Task objective ▸
Answer these questions from the text on Ritasha Nampilinpa Watson below.
1. How far from Alice Springs is Yuendumu, and in which direction?
2. Since what year has Ritasha painted with Warlukurlangu Artists Aboriginal Corporation?
3. In Warlpiri paintings, what figures often represent 'janganpa' tracks?

Document text ▸
>> BEGIN

Artwork is accompanied by Warlukurlangu Artists (Yuendumu) Art Centre Certificate of Authenticity/Provenance 

Ritasha Nampilinpa Watson is the daughter of Andrea Nungarrayi Martin, distinguished artist and long time art coordinator at Warlukurlangu Artists. Although still young, she has been painting and exhibiting for a long time alongside her mother. She is married to Michael Japaljarri Wayne and they have one son, Johnny.

Ritasha was born in Alice Springs and has spent her whole life in Yuendumu, a remote Aboriginal community 290 km north-west of Alice Springs. She attended the local school and when she finished her schooling she worked with the local Youth Program ‘Jaru Pijirdi’ helping to prevent petrol sniffing in the community. At the moment Ritasha is taking time off to look after her young son and to paint full time at the art centre.

Ritasha first started painting on little boards through the art centre’s school cultural maintenance program held during school holidays. She has been painting with Warlukurlangu Artists Aboriginal Corporation, an Aboriginal owned and governed art centre located in Yuendumu, since 2001 and has been exhibiting in Group Exhibitions in Australia, England and USA, since 2005.
Ritasha paints her Ngapa Jukurrpa (Water Dreaming) stories, Dreamings which relate to Pirlinyarnu country. These stories were passed down to her by her mother and her mother’s mother and their parents before them for millennia.

When Ritasha is not painting she likes to sit with her friends and their children telling stories about their country.

 

‘Janganpa’ or brush tail possums are nocturnal animals that live and nest in white gum trees. Janganpa Jukurrpa (common brush-tail possum Dreaming) travels all over Warlpiri country. This story is about a group of “janganpa” from a big hill called Mawurrji, west of Yuendumu and north of Pikilyi (Vaughan Springs). The family of ‘janganpa’ ancestors lived there. Each night they would go out in hunting forf food. They went to Wirlki and Wanapirdi, where they found ‘pamapardu’ (flying ants). They travelled on to Ngarlkirdipini looking for water. A Nampijinpa women was living at Mawurrji with her two daughters. She gave her daughters in marriage to a Jupurrurla ‘janganpa’ but later decided to run away with them. The Jupurrurla furiously ran after the women. He pursued them to Mawurrji where he killed them with a stone axe. Their bodies are now rocks at this place.

Warlpiri people perform a young men’s initiation ceremony, which involves the Janganpa Jukurrpa. The Janganpa Jukurrpa belongs to Jakamarra / Jupurrurla men and Nakamarra / Napurrurla women. In Warlpiri paintings traditional iconography is used to represent this Jukurrpa. ‘Janganpa’ tracks are often represented as ‘E’ shaped figures and concentric circles are used to depict the trees in which the ‘janganpa’ live, and also the sites at Mawurrji.

>> END

Entries ▸
>> BEGIN

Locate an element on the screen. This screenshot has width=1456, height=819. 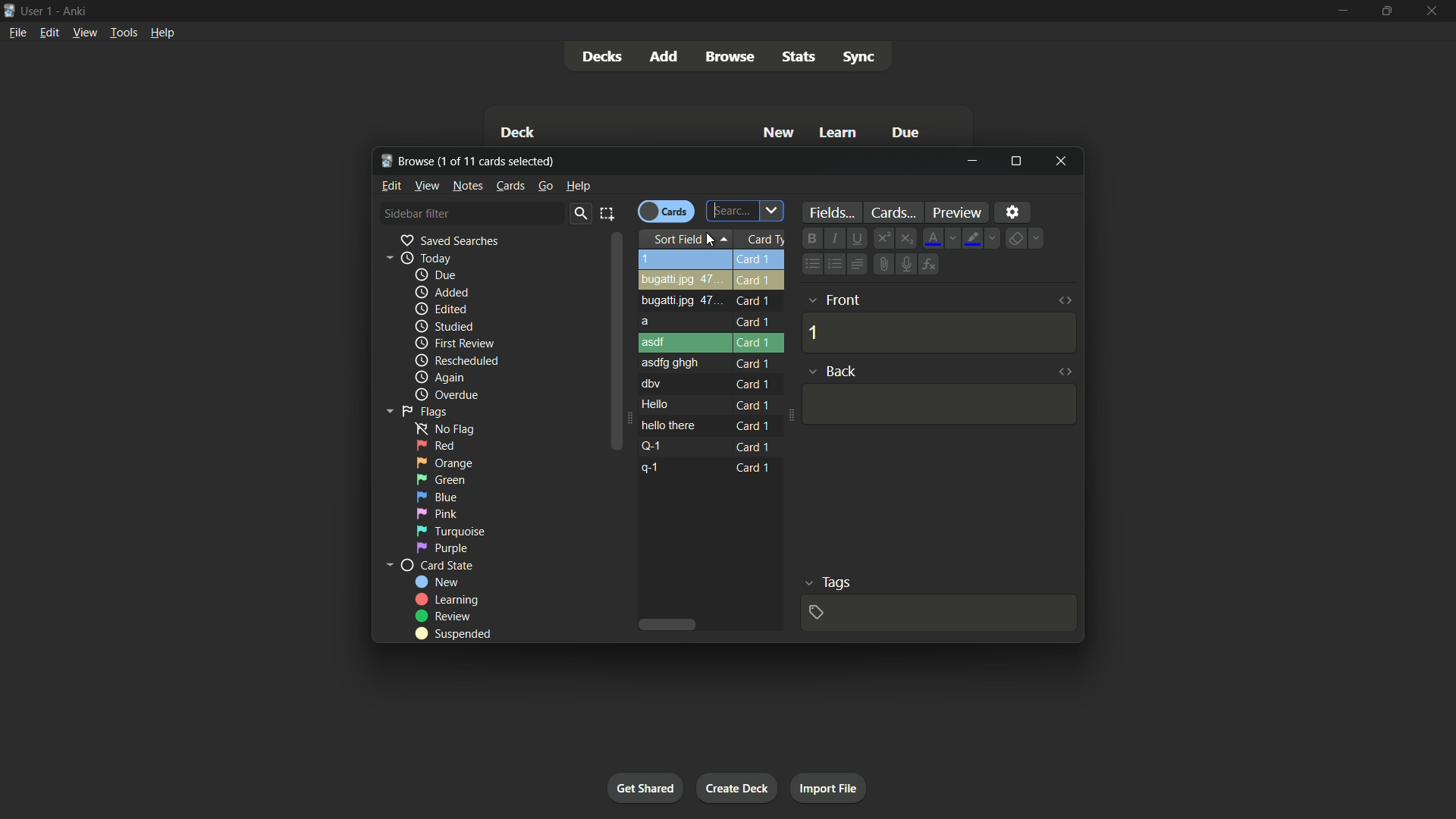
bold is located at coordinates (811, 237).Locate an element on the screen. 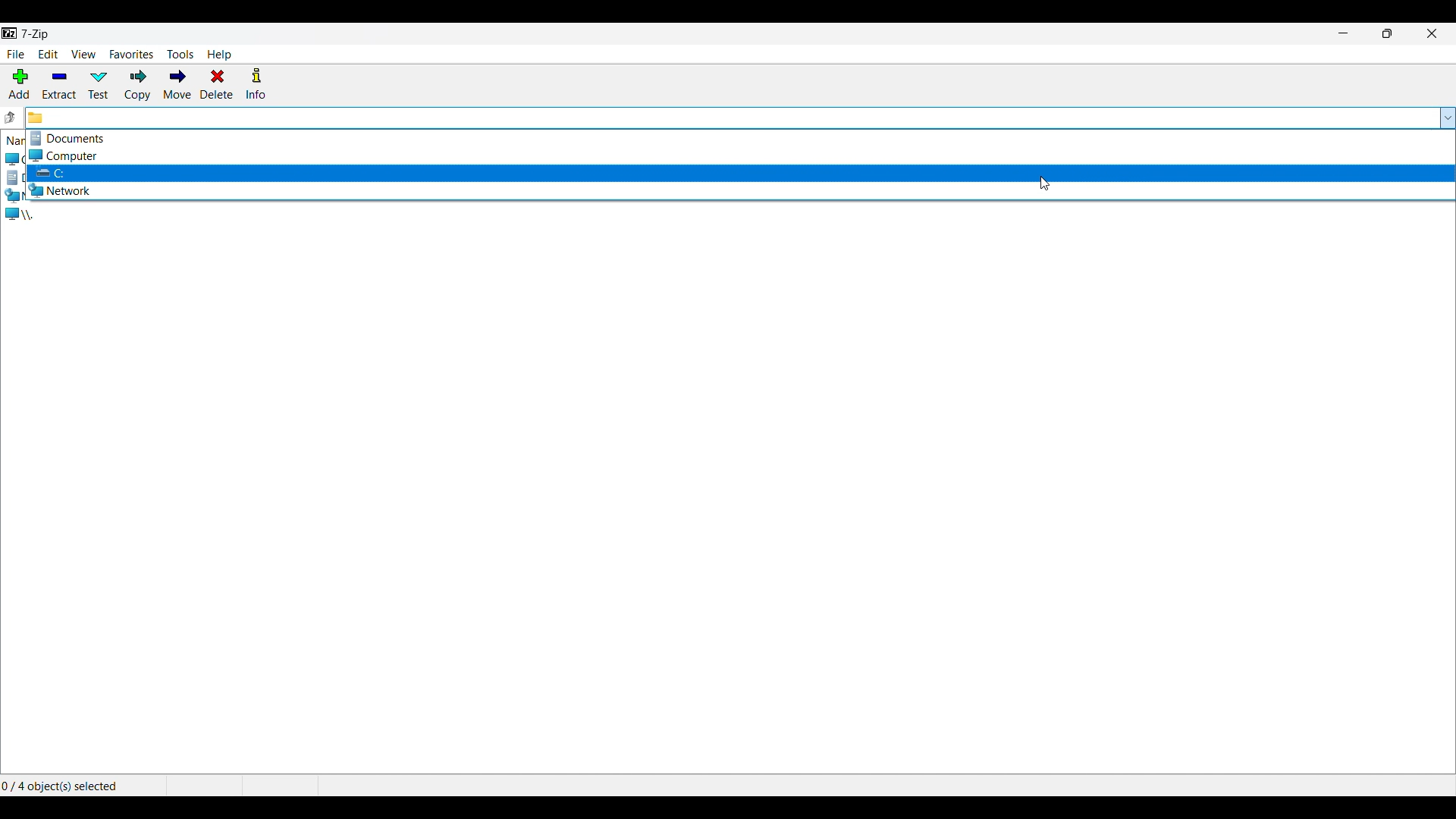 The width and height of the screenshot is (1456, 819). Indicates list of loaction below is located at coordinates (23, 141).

>> END
>> BEGIN

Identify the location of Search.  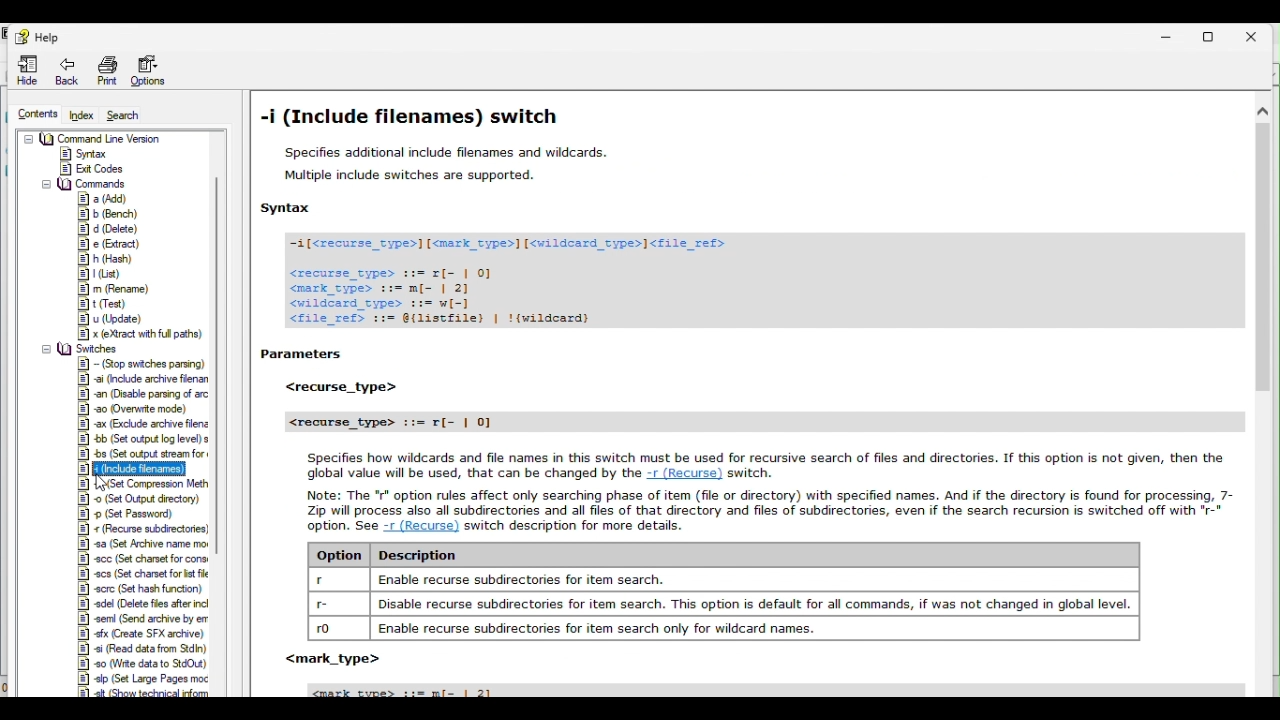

>> END

Reply to the task ▸
1. Yuendumu is 290 km north-west of Alice Springs.
2. She has painted with them since 2001.
3. 'E' shaped figures often represent 'janganpa' tracks.